Şiyar: Hayır, dün verdiğimiz zaman siz dediniz ki hafif yaralandı, bir şey olmadı dediniz.
Sores: Arkadaşlar şifreden verdiler, biz konuştuk yani öyle vermiş olmaları gerek. onlar öyle biliyorlar.
Şiyar: Sen kendin de şifreden vermiştin. hafif yaralandı dedin.
Sores: Ama kendim şifre verdim, şifreden 3 arkadaş vermiştik.
Şiyar: Nasıl?
Sores: Şifreyle kendim 3 arkadaş diye vermiştim.
Şiyar: Arkadaş biz bilmiyoruz. en azından tekmilde söylemeniz gerekirdi. Biz ona göre basında bunu kullanmalıydık. Siz bir şey yok dediğiniz için biz de bir şey yok dedik. Sonra şey çıktı?

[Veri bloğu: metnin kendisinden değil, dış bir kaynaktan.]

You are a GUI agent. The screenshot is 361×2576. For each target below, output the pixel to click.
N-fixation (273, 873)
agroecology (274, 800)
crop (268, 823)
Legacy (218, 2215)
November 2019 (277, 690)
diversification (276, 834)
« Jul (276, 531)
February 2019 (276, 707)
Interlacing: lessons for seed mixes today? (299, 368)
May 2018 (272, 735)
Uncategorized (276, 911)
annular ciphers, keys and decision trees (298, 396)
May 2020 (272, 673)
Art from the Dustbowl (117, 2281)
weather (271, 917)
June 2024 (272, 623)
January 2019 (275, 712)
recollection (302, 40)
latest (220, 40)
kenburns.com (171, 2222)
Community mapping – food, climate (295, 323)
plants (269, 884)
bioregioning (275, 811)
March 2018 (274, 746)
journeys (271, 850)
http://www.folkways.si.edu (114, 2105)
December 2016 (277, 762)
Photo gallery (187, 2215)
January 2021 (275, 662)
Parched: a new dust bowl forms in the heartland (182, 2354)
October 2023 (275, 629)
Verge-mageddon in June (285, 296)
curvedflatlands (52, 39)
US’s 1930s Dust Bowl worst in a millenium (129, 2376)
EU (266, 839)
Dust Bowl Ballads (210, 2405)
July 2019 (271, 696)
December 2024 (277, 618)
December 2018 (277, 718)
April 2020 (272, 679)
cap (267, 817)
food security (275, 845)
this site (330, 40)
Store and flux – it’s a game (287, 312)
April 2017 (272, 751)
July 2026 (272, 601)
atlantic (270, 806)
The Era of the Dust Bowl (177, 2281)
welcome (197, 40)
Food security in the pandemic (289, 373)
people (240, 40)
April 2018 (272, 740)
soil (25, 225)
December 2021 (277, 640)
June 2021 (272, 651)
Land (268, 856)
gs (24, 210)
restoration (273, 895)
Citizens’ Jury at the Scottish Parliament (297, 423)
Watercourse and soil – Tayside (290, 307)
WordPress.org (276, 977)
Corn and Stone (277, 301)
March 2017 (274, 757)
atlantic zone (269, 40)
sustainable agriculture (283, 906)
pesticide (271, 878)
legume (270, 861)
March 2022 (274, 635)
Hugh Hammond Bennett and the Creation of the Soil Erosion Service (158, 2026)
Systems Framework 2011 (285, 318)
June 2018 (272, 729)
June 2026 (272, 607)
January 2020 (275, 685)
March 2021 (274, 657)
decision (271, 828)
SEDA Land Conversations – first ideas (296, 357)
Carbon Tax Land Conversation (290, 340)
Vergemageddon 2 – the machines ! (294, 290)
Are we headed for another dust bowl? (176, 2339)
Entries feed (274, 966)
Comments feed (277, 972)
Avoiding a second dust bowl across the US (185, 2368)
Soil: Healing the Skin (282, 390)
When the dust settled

Sores: Ya bir şeyler vardı. Etraftakiler söylemişti hani? Vermesi gerekiyordu.
Şiyar: Sizin vermeniz gerekiyordu. Peki, onlar Kayalıbağ'a gitmiş diyorlar. Herhalde bir gün orada durmuşlar
Sores: Herhalde onlar 2 grupmuş.
Şiyar: Bana verilen bilgilere göre onlar Kanahtar (Karınca) Jandarma Karakolunu vurmak istemişler. Kayalıbağ'a gidip ceviz toplamışlar. Sonra uçakla onları vurmuşlar.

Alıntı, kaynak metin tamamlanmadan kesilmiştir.